**PROBLEM STATEMENT**:
Please check every line of the listing for "arrows" and copy each line where it is found.

**RECORDS TO PROCESS**:
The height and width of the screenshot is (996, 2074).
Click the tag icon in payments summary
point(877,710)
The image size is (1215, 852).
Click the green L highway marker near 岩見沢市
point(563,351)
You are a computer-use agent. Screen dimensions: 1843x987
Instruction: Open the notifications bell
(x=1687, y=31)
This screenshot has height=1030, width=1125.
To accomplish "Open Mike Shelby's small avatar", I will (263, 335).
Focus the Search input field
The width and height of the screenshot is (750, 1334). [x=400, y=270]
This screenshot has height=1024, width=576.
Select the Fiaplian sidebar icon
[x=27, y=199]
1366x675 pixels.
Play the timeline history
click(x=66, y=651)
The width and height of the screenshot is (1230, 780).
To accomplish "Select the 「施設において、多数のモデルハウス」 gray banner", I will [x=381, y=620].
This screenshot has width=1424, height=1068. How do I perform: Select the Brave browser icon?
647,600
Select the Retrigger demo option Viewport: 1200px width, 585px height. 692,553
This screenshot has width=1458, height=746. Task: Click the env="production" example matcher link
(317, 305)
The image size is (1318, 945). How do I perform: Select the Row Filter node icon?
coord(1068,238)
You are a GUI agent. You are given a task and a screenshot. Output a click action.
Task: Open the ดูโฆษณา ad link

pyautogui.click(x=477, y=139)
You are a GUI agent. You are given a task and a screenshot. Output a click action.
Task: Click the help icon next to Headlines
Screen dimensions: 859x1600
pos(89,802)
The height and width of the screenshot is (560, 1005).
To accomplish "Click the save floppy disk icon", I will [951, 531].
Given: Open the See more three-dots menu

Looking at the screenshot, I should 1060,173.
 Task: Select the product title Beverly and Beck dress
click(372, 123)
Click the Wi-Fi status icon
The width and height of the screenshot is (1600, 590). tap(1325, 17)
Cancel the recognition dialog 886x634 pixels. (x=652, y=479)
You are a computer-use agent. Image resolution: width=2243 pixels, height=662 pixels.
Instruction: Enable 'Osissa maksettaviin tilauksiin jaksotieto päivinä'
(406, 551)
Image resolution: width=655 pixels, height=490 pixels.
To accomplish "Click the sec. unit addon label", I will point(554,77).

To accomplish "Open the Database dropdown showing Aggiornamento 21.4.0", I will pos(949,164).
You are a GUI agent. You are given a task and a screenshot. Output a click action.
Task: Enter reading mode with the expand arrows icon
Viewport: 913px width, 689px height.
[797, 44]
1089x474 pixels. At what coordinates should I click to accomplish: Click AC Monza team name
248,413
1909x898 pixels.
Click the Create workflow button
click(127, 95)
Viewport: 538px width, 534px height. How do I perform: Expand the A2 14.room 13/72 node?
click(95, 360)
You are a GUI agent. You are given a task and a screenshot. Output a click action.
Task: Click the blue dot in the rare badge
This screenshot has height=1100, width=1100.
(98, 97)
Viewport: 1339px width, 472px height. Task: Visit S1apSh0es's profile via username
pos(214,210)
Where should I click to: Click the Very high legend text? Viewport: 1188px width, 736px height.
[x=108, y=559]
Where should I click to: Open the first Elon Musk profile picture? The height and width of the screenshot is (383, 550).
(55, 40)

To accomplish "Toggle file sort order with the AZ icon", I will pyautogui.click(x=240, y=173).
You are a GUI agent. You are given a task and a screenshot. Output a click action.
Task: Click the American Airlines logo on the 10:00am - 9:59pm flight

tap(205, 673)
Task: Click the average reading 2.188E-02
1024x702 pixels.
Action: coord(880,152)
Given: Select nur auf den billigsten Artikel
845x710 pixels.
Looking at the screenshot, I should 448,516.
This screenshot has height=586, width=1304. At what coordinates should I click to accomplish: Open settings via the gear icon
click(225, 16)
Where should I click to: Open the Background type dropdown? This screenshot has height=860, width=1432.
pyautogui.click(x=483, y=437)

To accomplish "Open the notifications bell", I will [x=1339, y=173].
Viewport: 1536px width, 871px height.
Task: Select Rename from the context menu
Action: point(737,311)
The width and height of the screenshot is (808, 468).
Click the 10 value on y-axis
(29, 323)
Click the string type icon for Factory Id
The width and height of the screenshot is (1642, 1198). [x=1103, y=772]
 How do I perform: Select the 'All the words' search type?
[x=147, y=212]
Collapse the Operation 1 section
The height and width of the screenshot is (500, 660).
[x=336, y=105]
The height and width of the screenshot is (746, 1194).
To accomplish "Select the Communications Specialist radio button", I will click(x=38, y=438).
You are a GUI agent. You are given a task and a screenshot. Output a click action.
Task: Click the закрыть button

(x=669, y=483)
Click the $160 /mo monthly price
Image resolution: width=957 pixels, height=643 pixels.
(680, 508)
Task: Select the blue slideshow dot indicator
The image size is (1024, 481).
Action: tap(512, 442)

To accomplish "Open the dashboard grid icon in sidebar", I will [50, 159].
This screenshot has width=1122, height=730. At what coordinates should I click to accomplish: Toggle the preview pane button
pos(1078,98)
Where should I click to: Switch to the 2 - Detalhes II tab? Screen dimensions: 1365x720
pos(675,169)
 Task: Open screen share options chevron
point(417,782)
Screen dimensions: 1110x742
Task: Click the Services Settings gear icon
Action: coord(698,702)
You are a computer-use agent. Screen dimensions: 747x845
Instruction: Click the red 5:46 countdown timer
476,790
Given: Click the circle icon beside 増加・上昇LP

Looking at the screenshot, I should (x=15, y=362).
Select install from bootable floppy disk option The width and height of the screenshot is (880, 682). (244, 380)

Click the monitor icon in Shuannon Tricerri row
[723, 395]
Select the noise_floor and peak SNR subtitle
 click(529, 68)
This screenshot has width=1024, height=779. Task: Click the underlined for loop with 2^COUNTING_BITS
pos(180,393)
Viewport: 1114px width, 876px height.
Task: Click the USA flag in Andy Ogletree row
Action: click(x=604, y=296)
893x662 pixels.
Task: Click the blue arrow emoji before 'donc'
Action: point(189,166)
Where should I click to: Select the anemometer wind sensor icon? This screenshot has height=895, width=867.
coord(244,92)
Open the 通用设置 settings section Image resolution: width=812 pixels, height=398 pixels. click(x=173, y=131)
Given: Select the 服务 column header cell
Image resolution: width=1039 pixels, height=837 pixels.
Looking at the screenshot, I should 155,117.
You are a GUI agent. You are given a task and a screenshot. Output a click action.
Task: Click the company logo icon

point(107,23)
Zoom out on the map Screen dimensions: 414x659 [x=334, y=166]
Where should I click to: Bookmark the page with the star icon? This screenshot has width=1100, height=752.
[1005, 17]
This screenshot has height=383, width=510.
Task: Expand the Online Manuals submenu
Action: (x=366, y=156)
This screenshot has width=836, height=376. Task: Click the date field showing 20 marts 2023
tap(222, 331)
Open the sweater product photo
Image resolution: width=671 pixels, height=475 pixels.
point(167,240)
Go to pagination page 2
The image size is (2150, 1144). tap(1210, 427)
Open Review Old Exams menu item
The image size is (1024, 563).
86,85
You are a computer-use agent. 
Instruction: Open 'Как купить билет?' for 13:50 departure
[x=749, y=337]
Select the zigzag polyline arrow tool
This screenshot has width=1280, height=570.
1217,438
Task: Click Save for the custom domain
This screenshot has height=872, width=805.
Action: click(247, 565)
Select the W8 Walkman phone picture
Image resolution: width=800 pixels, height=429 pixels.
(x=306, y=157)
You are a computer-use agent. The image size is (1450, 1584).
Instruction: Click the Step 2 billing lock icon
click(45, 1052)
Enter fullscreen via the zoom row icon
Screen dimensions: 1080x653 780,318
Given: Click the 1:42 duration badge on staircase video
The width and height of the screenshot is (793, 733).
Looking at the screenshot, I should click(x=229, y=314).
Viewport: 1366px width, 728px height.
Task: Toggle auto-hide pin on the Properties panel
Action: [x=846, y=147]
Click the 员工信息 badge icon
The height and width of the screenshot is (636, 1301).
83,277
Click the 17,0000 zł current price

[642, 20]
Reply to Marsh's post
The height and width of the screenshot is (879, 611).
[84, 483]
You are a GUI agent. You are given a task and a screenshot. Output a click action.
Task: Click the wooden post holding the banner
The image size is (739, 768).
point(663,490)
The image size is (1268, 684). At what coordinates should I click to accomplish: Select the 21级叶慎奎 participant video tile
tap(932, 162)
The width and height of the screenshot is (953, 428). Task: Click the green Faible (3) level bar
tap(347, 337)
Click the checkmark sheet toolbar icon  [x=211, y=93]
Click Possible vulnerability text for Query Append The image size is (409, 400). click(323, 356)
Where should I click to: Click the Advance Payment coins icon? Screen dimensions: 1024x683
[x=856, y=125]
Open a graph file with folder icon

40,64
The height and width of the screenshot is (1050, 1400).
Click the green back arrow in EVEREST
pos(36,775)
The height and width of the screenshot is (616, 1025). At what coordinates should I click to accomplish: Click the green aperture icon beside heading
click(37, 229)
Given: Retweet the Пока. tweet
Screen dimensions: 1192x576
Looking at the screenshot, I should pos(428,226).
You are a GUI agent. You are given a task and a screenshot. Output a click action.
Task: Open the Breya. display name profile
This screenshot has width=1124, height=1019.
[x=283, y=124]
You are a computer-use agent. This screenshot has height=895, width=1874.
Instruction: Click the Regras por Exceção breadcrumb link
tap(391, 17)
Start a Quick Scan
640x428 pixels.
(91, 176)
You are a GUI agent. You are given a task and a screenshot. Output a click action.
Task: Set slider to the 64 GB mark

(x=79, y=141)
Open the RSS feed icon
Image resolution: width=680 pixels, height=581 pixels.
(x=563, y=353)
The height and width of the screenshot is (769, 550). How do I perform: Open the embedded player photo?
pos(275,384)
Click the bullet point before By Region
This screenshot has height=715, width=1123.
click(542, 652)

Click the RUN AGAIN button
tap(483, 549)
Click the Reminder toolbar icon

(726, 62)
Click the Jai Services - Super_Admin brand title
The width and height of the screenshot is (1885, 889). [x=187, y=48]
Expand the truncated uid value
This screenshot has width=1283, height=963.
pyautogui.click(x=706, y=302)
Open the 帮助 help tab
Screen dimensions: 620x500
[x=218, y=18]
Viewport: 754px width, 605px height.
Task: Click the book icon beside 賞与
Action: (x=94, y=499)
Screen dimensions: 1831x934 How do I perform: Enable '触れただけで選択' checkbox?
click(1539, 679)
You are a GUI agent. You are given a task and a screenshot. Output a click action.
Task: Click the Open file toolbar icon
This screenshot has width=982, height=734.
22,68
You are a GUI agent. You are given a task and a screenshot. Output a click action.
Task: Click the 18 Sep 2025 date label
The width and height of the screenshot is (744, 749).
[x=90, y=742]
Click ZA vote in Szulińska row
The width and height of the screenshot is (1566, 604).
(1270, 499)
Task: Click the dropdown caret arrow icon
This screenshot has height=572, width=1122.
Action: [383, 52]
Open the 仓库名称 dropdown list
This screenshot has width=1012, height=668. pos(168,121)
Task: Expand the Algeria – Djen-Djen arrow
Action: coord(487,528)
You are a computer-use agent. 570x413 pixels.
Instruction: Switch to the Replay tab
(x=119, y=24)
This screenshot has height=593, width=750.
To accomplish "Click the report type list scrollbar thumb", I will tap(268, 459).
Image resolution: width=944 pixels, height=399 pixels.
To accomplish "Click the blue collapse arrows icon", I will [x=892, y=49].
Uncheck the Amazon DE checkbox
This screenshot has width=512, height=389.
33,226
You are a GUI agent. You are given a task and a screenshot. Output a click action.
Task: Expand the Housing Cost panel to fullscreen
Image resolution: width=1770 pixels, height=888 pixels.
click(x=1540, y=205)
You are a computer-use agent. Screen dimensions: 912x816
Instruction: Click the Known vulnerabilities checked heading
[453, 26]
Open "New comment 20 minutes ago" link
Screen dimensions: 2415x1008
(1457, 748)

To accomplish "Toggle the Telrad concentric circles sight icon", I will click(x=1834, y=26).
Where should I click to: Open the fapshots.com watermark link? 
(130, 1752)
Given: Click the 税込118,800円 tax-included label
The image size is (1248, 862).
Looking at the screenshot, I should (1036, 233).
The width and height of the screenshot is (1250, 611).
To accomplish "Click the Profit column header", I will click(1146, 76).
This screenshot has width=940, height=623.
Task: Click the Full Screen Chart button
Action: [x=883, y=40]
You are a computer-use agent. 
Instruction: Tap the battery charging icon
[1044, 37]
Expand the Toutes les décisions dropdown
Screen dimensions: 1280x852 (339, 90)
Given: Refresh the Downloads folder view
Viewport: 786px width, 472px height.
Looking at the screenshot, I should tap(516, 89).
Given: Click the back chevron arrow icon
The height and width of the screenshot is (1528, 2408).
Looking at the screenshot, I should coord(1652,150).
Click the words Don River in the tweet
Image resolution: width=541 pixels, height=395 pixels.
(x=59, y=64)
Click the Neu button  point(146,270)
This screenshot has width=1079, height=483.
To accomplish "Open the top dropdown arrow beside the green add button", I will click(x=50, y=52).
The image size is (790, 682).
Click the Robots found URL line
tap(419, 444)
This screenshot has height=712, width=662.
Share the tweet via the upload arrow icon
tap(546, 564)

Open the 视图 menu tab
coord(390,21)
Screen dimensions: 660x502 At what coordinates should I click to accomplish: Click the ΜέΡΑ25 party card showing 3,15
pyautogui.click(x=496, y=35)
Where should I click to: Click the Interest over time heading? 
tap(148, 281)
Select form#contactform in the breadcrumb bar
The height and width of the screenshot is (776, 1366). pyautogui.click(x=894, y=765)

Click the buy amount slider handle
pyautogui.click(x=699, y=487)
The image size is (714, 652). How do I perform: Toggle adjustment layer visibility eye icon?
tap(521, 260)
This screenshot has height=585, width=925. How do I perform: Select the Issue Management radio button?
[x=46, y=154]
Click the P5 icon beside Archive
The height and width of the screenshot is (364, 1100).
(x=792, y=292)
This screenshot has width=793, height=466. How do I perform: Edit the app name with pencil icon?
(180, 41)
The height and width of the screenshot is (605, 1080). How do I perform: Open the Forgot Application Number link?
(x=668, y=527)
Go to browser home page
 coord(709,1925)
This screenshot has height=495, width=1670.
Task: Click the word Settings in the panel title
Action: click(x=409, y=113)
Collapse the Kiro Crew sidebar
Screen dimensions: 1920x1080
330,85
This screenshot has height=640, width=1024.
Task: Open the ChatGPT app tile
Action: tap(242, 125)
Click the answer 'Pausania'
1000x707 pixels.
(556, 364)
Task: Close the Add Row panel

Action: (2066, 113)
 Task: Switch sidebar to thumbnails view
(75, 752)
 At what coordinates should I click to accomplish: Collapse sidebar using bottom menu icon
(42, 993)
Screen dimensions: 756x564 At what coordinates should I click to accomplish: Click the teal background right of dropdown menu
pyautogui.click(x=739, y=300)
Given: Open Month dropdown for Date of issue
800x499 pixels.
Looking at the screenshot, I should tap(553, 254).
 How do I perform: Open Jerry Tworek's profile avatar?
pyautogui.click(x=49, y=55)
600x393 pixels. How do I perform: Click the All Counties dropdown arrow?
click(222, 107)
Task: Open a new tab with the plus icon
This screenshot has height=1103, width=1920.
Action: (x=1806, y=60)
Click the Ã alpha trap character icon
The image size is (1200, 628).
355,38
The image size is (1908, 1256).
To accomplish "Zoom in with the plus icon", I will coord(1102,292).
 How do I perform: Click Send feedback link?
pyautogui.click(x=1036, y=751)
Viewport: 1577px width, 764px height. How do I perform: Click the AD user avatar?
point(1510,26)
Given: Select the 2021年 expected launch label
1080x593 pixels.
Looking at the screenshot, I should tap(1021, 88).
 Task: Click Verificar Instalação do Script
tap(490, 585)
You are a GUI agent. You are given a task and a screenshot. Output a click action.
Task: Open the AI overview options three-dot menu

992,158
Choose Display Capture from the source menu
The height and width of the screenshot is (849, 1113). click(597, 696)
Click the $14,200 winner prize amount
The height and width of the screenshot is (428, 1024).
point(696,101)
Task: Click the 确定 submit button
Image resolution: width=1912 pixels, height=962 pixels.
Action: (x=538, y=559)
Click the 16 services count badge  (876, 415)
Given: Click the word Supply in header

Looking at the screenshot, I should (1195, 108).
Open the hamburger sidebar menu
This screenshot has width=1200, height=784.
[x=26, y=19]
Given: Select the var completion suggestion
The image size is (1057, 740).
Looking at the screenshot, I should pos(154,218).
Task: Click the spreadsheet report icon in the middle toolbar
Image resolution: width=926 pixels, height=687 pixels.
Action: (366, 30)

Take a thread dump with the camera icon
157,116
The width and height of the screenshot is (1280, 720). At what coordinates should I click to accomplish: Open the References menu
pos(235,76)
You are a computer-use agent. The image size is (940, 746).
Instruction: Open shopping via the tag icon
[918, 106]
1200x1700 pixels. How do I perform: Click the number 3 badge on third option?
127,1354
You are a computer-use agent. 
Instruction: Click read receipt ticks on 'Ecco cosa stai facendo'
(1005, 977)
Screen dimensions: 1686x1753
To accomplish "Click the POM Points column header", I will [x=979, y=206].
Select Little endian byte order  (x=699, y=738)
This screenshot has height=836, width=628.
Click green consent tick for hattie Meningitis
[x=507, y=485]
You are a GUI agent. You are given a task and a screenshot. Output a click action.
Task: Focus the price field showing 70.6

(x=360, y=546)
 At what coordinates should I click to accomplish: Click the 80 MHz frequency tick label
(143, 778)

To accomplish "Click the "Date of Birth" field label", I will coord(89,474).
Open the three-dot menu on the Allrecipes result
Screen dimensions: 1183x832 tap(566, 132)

**YOUR RESPONSE**:
Task: Enter reading mode with the expand arrows icon
To accomplish "Click the blue collapse arrows icon", I will [x=892, y=49].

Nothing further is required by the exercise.